O velho coçou a cabeça, arrastando a mão de trás para a frente.
— Ir onde, se depois da água é só água? Não estão ver que Deus nos quer peixando?
Os pretos falaram atrás, mesma coisa, as pessoas que não viessem no barco haviam de morrer, era com certeza. O velho num sorriso incrédulo:
— Isto é salvar-me? Salvar de quê?
E o velho lembrava-se do desastre nas minas do John, o fogo a espalhar desgraça nas galerias, a devorar vidas e corpos, sim, aquilo era morrer. Quando veio a brigada de salvamento ele sentou-se como uma criança perdida, a chorar. Mas os homens da brigada
não pararam para o socorrer, prosseguiram à procura de outras vidas mais valiosas. Um outro mineiro puxou-o pelos braços e gritou-lhe:
— Queres ser lenha, homem?
Lenha? A madeira lenha antes mesmo de arder. Ser lenha, compreendeu, é morrer assim só, sem ninguém para nos chorar. Só o seu número seria riscado na lista dos contratados. Mas o fumo entrou-lhe pela tristeza e os pulmões ordenaram que procurasse outro lugar. Um homem salva-se se é vontade da sua vida. Os outros são só o alimento dessa vontade.
E assim ficou de estar vivo até hoje.
Salvaram Jossias por duas vezes. Salvaram-no da morte, não o salvaram da vida. Para os outros, para os que o tinham ajudado, foram prémios, fotos no jornal. Ninguém falou que ele, Jossias Damião Jossene, continuava igual como antes, encostado à miséria.
— Salvar um alguém deve ser serviço completo — concluíra. — Não é levantar a pessoa e depois abandonar sem querer saber o depois. Não chega ficar vivo. Palavra da minha honra. Viver é mais.
E assim se decidira Jossias sobre o assunto da morte, não-morte.
Agora, neste caso, mudar para onde? A seguir é só água, o lugar onde saiu esse barco também é água. Mesmo isso já não é barco, é uma ilha com motor. Se é para morrer então prefiro esta morte que veio nadar até à minha casa. Esta terra aqui em baixo já tem as minhas mãos, a minha vida está enterrada neste chão, só falta agora o meu corpo, só.
A equipa de salvamento impacientava-se com a conversa do velho. O gajo o que é que quer, perguntava o branco. Os outros não traduziam, riam-se apenas. O velho maluco, vamos carregá-lo à força. Não temos tempo, há outras pessoas para recolher, o velho já perdeu o juízo.
— Deixem-me ficar, não posso morrer longe da minha vida.

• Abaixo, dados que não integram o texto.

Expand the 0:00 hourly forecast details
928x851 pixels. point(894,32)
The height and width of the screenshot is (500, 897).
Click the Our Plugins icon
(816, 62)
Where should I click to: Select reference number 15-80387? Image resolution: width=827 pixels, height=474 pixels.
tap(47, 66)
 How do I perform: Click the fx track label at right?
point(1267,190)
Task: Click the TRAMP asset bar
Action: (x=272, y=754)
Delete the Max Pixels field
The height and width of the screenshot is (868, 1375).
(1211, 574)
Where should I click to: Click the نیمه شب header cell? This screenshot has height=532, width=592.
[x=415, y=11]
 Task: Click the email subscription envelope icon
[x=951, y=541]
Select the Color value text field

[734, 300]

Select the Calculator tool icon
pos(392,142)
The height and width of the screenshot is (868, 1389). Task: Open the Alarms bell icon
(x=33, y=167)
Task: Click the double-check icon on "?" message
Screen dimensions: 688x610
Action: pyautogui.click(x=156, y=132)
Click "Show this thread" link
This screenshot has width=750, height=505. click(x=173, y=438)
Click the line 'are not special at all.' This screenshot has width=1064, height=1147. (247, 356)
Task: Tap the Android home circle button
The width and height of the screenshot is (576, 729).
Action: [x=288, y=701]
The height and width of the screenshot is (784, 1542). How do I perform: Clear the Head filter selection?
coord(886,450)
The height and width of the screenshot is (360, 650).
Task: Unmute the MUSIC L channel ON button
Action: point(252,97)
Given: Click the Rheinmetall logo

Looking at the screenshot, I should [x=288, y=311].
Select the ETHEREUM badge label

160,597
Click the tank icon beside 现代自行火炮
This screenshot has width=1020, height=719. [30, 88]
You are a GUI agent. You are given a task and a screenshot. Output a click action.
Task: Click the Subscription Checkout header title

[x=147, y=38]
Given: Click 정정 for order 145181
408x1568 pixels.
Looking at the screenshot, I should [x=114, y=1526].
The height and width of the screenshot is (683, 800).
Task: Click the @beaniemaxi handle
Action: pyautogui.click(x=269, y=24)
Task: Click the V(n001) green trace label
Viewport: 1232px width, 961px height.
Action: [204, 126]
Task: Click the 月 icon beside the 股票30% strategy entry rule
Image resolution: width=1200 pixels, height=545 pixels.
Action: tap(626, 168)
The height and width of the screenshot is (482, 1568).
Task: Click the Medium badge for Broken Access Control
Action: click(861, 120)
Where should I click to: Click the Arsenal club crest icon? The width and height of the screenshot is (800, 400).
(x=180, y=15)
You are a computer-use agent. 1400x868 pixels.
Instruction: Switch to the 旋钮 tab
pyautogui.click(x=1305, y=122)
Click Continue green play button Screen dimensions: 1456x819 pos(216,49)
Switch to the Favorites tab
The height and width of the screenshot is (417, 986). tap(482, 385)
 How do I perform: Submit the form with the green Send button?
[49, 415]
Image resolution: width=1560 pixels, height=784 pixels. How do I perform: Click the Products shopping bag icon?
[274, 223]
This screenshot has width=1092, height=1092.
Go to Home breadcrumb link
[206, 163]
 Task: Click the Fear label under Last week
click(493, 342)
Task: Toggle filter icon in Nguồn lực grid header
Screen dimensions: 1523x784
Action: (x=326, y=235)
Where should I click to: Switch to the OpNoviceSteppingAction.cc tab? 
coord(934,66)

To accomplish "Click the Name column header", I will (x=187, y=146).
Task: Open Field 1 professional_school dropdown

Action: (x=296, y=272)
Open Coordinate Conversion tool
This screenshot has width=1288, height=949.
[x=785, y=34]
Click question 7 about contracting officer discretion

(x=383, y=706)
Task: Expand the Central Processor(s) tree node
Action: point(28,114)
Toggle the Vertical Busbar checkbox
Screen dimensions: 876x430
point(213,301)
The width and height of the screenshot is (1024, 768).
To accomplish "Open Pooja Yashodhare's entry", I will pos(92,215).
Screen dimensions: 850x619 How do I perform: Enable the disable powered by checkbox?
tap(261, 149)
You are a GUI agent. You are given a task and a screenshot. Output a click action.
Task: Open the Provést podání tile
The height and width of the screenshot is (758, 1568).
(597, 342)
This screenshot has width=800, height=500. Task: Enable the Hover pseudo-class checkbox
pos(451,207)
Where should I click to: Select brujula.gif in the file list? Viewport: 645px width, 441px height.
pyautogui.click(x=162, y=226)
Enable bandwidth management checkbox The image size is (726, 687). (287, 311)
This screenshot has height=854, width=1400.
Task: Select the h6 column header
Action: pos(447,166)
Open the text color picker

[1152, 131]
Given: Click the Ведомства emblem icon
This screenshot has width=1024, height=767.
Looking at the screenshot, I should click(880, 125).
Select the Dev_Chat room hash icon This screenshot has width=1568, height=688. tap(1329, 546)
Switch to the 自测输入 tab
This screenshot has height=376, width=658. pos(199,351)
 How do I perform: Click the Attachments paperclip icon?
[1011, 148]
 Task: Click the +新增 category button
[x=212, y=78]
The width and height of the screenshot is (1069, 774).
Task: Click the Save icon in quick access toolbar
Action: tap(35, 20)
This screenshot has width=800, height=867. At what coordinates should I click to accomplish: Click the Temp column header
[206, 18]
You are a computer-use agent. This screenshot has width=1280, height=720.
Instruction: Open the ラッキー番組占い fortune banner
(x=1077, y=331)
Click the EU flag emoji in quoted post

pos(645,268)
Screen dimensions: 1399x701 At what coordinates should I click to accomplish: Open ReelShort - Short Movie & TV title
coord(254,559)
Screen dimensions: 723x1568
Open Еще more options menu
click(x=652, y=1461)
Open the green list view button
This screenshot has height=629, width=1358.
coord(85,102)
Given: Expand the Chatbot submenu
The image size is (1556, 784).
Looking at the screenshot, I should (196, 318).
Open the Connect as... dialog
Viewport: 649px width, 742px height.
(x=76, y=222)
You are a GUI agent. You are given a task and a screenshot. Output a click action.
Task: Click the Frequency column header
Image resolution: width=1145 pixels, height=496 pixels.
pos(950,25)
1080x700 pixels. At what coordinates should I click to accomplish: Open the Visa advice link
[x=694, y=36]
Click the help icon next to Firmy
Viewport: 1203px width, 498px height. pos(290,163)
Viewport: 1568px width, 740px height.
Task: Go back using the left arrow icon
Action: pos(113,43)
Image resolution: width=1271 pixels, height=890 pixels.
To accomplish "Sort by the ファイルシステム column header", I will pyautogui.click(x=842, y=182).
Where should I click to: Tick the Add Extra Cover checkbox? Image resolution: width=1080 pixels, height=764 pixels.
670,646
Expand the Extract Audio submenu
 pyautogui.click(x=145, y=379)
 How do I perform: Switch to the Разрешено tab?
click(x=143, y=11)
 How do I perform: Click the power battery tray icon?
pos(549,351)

Puxaram-no pelas axilas, sentaram-no no banco traseiro do barco e cobriram-no com uma manta.
— Não tens família?
Era o branco. Família? Talvez vocês, agora, são a minha família, aguentaram esta maçada de salvar-me. Apeteceu-lhe responder mas estava a tremer de mais.
— Perguntem-lhe na vossa língua, se a família não está por aqui, nas redondezas.
Perguntaram-lhe. Demorou a responder, queria usar bom português. Agarrou-se com fora à velha manta e pôs os olhos naquele mar em volta como se inquirisse pelas coisas que ele cobria.
— Dentro de água não está frio. Porquê não me deixam lá?
Os outros riram-se. Colocaram-lhe mais uma manta sobre os ombros e passaram-lhe uma chávena de chá bem quente. Pelos dedos magros, segurando trémulos a chávena de alumínio, subiu-lhe um estranho calor que não sabia traduzir. E veio-lhe a vontade de ficar para sempre quase naquele barco. Desejou que a viagem não tivesse fim como se o salvassem do tempo e não das águas, como se o tivessem liberto não da morte mas da sua terrível e solitária espera.
Com olhos de menino, fixou o escuro engolindo a terra, a tarde anoitecendo tudo.
A mentira da noite é matar o cansaço dos homens, pensou enquanto fechava os olhos.

— Mia Couto, no livro "Noites anoitecidas". Lisboa: Editorial Caminho,1987.